The functions in this chapter are used to test for goodness of fit and randomness. The goodness-of-fit tests are described in Conover (1980). There are two goodness-of-fit tests for general distributions, a Kolmogorov-Smirnov test and a chi-squared test. The user supplies the hypothesized cumulative distribution function for these two tests.
There is one function (Lilliefors) that can be used to test specifically for exponential distributions and five functions (Shapiro-Wilk, Lilliefors, Mardia, Anderson-Darling, and Cramer-von Mises) that can be used to test specifically for normal distributions.

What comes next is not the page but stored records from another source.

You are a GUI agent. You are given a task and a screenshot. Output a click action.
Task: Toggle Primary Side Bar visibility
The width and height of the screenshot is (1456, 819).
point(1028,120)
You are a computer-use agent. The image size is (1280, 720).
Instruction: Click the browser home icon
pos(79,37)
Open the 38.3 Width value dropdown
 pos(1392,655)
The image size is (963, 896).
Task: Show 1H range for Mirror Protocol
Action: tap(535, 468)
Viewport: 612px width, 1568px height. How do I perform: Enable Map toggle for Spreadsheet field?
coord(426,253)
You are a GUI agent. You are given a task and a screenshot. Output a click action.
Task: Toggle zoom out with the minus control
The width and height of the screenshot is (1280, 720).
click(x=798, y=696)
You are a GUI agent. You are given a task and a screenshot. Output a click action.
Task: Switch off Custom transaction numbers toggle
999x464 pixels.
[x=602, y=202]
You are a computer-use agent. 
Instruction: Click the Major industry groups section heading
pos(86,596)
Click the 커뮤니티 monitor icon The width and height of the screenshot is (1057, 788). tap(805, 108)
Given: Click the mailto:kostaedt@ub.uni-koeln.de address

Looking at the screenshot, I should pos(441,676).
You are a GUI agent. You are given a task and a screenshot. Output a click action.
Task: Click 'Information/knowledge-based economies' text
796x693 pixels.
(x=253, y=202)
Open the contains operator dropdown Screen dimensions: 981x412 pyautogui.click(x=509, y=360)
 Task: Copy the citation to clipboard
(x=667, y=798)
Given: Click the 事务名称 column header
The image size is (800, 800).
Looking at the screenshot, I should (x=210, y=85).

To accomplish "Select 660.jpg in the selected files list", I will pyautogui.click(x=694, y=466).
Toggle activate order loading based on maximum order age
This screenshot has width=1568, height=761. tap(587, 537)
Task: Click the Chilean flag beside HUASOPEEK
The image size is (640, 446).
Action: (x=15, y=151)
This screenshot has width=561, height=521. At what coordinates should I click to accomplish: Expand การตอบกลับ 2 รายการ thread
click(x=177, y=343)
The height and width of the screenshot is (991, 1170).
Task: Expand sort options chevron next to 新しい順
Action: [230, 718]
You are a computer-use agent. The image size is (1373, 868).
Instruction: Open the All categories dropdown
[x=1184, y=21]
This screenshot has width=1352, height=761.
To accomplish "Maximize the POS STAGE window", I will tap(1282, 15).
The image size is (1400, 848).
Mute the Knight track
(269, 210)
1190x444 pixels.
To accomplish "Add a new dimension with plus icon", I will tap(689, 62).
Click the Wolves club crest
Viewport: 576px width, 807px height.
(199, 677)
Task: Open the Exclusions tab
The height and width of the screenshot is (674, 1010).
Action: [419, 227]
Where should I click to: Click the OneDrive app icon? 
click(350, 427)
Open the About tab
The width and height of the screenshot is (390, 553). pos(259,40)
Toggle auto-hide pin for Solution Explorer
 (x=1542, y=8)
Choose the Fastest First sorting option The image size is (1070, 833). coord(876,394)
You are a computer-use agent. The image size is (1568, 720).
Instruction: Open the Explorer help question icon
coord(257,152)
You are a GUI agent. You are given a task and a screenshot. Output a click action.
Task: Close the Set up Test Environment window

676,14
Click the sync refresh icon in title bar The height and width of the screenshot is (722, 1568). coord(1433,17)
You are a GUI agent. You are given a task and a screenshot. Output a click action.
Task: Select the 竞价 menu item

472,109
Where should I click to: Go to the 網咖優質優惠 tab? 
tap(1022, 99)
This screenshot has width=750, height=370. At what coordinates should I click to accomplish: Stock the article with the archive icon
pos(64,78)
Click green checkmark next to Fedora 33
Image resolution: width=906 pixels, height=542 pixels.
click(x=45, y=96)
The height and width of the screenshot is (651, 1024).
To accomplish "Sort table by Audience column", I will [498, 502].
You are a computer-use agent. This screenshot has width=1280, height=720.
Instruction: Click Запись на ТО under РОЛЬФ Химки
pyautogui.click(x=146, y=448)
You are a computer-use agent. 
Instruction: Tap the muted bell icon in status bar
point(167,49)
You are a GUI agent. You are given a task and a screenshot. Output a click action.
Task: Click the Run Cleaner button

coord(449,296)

When the sample size is less than 5,000 observations, the Shapiro-Wilk test provides an accurate estimate for the p-value of this test. Lilliefors test is also popular but it only provides accurate p-value estimates for values between 0.01 and 0.1. Values below 0.01 are always returned as 0.01, and values above 0.1 are returned as 0.5. The general version of the chi-squared test is also available for the normal distribution.
The tests for randomness are often used to evaluate the adequacy of pseudorandom number generators. These tests are discussed in Knuth (1981).
The Kolmogorov-Smirnov functions in this chapter compute exact probabilities in small to moderate sample sizes. The chi-squared goodness-of-fit test may be used with discrete as well as continuous distributions.
The Kolmogorov-Smirnov, chi-squared, Anderson-Darling, and Cramer-von Mises goodness-of-fit test functions allow for missing values (NaN, not a number) in the input data. The functions that test for randomness do not allow for missing values.